■ **What is expected**: Below are records; how many of their lines contain "Follow"? Reply with the number and no other words.

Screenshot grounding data
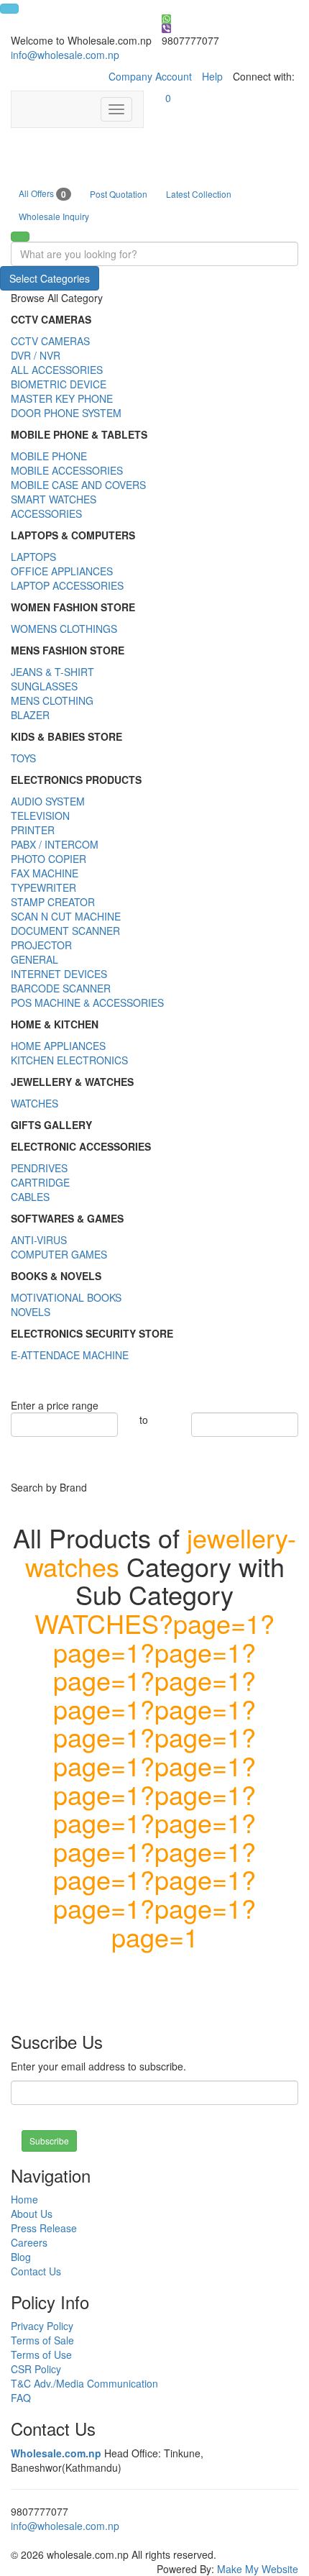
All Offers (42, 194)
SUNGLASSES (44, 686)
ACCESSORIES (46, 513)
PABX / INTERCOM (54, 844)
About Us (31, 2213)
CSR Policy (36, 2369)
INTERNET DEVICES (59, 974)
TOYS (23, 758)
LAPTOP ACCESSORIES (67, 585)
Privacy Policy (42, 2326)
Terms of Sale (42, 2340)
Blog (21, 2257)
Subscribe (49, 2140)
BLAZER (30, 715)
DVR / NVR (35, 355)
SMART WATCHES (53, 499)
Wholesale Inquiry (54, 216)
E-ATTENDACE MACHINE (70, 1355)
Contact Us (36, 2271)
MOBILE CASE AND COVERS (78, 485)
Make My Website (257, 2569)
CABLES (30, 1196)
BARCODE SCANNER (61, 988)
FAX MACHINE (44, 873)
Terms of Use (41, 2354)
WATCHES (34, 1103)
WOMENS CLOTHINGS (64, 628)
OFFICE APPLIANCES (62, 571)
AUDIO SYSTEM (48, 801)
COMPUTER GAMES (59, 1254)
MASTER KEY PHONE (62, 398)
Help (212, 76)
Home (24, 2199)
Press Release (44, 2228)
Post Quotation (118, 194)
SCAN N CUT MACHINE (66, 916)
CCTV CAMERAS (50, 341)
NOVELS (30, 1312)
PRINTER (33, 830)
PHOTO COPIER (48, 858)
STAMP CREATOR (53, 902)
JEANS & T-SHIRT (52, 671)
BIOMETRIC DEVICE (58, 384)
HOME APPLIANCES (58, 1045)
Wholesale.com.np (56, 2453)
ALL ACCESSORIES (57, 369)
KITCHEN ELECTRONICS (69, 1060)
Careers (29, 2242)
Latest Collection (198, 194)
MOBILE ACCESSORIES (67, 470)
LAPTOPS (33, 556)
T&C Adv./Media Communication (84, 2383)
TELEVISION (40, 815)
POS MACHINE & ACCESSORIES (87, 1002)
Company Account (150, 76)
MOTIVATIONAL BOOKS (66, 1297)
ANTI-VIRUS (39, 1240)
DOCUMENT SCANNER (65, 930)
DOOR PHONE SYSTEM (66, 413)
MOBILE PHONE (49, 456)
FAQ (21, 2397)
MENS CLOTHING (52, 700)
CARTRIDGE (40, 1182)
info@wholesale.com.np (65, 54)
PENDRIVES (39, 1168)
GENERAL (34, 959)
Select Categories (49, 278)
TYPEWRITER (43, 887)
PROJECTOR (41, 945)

...

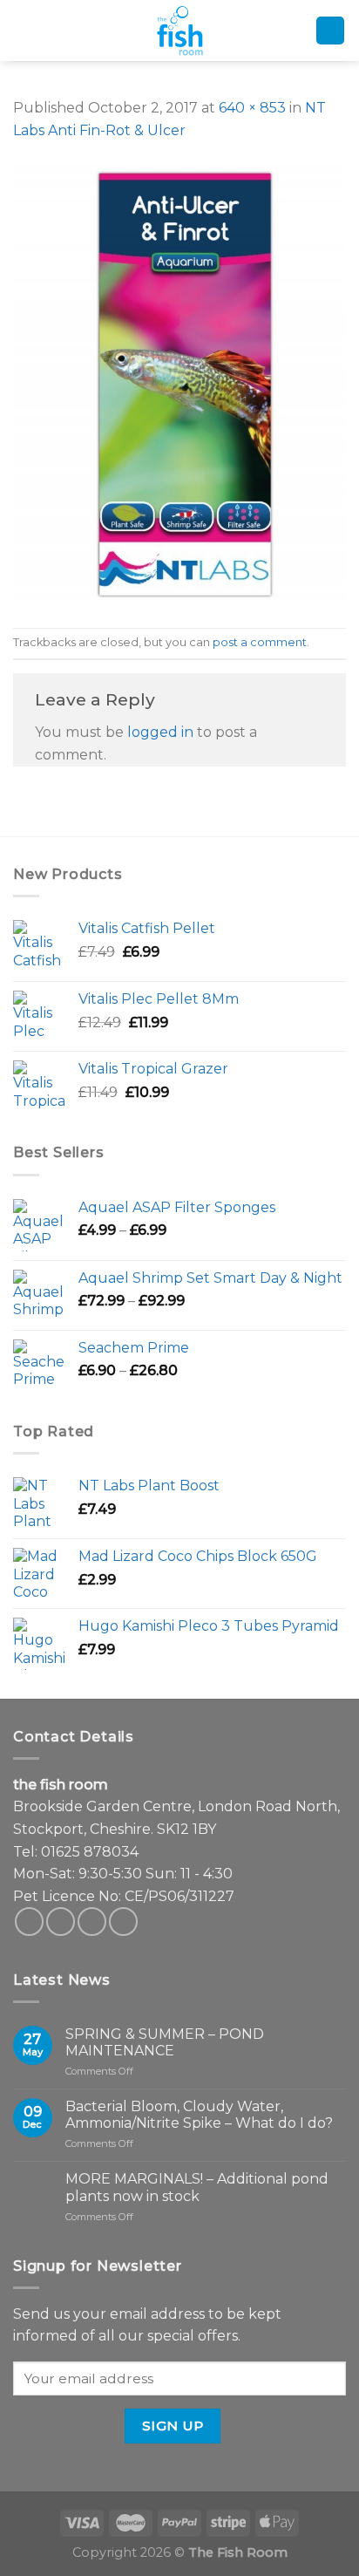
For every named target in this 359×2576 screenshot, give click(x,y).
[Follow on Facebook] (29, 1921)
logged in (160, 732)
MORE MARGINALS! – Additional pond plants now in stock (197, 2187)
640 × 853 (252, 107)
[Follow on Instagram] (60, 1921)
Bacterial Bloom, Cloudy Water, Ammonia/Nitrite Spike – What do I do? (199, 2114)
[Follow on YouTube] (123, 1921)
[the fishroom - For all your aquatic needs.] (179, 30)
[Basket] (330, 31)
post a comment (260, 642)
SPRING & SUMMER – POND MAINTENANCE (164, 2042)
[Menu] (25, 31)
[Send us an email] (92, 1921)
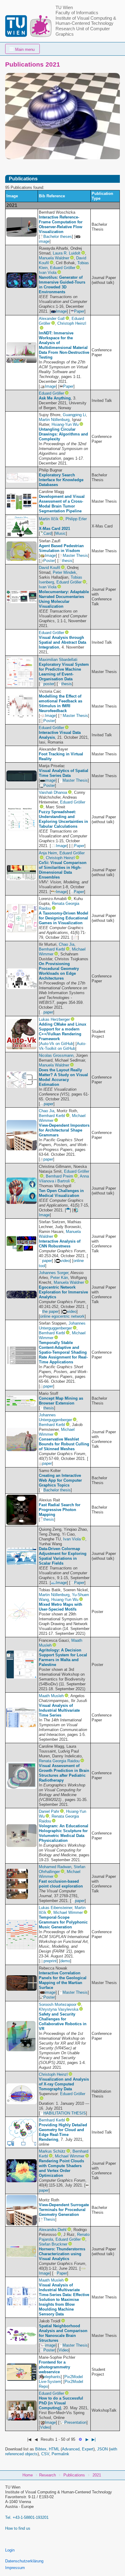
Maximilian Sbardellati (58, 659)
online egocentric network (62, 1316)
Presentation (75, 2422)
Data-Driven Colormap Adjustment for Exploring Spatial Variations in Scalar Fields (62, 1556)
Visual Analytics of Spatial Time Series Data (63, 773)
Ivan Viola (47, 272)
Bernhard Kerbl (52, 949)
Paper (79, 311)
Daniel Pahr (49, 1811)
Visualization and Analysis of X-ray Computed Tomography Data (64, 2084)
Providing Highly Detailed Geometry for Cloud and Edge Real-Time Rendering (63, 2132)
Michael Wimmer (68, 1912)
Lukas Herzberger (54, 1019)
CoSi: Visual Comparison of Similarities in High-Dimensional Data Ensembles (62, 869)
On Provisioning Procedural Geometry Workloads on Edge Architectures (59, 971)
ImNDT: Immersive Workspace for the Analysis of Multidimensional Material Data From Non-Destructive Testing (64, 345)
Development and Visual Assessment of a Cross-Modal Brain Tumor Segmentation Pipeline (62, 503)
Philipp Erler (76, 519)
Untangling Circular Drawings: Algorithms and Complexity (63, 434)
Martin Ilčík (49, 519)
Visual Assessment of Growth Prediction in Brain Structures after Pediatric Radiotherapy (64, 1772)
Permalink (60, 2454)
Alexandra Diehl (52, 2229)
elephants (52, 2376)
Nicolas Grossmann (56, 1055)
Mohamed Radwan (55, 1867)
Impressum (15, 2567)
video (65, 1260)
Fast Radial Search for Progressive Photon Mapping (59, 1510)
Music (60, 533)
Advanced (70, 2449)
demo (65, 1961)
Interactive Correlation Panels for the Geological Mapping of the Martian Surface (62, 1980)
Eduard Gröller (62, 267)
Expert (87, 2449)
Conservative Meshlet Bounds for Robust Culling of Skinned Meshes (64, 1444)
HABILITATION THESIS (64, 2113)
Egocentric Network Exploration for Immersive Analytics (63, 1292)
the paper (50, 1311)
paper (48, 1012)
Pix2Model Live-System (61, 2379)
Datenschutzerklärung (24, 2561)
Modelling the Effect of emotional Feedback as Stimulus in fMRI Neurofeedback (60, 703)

■ **Solution to the problem**: 3